**Exercise description**
The output should be the line containing "TDS, Runde Schale, Yuzu" and every later line of the records, exactly as written, and nothing else.
Information section start
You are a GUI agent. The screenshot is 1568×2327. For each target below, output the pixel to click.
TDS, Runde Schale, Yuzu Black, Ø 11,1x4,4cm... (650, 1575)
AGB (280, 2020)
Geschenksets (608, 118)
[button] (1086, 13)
Information section end
**Answer space**
TDS, Runde Schale, Yuzu Black, Ø 11,1x4,4cm... (650, 1575)
AGB (280, 2020)
Geschenksets (608, 118)
[button] (1086, 13)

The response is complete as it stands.